Gli straordinari racconti che Anton Pavlovič Čechov scrive fra il 1880 e la
morte, nel 1904, arrivano in Italia con grande rapidità, e contribuiscono a
cambiare il paesaggio letterario. Li traducono intellettuali russi (e soprattutto
russe) emigrati in Italia: Nina Romonavskaja, Olga Resnevič-Signorelli,
Olga Malavasi. E li traduce una strana coppia: il vociano Ardengo Soffici
e il pittore russo Sergej Jastrebcov. Un contributo decisivo viene da Enrichetta
Capecelatro Carafa duchessa d’Andria, una narratrice napoletana
amica di Croce, che nel 1936 pubblica un’edizione autorevole delle
novelle čechoviane. La storia di questi traduttori e di queste traduttrici
si mescola al lavoro di russisti militanti come Leone Ginzburg e di fondatori
della slavistica italiana come Ettore Lo Gatto, e incrocia lo sguardo
di critici autorevoli come Giuseppe Antonio Borgese e Pietro Pancrazi.

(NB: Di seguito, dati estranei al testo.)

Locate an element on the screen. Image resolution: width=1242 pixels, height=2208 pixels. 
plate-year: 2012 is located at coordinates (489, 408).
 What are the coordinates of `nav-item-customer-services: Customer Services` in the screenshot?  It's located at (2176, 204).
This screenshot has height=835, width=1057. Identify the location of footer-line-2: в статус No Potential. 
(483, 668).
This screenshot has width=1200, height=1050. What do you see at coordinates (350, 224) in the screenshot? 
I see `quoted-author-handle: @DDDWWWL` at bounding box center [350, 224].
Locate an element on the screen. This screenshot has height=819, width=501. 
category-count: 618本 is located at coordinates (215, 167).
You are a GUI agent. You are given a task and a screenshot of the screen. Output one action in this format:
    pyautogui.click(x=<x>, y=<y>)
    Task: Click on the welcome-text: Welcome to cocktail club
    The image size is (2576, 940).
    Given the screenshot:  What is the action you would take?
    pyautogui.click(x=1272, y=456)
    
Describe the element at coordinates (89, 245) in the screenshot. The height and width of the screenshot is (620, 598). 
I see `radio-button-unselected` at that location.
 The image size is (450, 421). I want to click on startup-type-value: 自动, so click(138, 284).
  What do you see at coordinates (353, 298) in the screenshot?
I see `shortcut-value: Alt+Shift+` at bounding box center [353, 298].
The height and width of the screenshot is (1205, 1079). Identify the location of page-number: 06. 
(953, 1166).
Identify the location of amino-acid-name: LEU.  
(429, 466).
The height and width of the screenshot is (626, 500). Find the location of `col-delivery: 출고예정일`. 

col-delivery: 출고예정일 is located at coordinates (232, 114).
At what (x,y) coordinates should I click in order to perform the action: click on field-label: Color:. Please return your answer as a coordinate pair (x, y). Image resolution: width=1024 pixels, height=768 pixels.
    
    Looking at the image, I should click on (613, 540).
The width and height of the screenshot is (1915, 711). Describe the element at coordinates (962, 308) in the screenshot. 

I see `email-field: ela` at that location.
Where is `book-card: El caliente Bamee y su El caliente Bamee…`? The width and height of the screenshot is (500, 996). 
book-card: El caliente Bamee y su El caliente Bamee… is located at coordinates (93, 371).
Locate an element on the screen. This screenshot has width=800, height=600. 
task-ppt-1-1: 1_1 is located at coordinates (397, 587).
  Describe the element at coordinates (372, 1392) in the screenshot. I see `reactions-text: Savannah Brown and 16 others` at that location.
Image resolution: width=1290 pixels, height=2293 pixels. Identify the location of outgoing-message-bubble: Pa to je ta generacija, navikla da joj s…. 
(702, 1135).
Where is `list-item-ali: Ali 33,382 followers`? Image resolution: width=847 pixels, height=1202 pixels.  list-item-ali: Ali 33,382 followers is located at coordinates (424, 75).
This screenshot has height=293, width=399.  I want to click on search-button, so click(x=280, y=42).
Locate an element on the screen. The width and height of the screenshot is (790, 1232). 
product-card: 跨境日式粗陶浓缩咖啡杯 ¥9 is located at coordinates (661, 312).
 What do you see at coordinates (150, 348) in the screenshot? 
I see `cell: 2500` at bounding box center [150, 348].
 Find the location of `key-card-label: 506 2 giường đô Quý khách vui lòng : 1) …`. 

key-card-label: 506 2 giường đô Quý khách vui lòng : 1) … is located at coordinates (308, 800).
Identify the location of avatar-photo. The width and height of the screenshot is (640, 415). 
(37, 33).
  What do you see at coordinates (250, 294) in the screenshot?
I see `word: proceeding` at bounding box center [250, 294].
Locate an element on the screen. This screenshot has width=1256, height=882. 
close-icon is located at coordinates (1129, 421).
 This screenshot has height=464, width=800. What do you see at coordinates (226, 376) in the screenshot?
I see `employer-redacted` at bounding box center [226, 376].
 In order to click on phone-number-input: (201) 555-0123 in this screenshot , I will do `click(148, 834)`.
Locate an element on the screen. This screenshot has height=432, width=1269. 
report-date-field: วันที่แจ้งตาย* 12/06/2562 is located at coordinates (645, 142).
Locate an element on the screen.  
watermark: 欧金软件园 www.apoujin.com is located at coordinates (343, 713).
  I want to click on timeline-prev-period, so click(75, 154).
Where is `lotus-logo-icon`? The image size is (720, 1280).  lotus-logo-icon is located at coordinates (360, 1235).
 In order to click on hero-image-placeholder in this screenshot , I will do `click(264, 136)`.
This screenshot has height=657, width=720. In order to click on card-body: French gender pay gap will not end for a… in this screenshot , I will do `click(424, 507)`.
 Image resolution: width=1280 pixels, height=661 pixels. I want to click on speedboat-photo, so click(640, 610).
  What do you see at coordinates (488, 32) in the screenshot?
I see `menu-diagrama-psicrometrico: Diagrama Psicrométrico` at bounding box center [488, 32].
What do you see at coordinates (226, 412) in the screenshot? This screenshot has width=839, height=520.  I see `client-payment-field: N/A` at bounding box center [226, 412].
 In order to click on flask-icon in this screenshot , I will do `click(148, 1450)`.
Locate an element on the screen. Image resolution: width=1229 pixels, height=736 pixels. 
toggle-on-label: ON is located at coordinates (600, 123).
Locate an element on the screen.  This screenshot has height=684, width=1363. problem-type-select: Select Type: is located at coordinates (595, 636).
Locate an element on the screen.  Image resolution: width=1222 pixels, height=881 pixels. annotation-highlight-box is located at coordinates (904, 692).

Questo libro è dedicato all’intreccio fertile di vite e di attività traduttive,
critiche, editoriali, facendo centro soprattutto sul lavoro originale della
duchessa d’Andria. Come sono le sue traduzioni? E qual è il canone di testi
proposto? Allo studio, anche contrastivo, delle traduzioni si affianca una
ricognizione critica dei racconti selezionati, nella convinzione che studiare
una traduzione e l’accoglienza di un autore in un altro contesto linguistico
e culturale comporti un movimento critico su più livelli.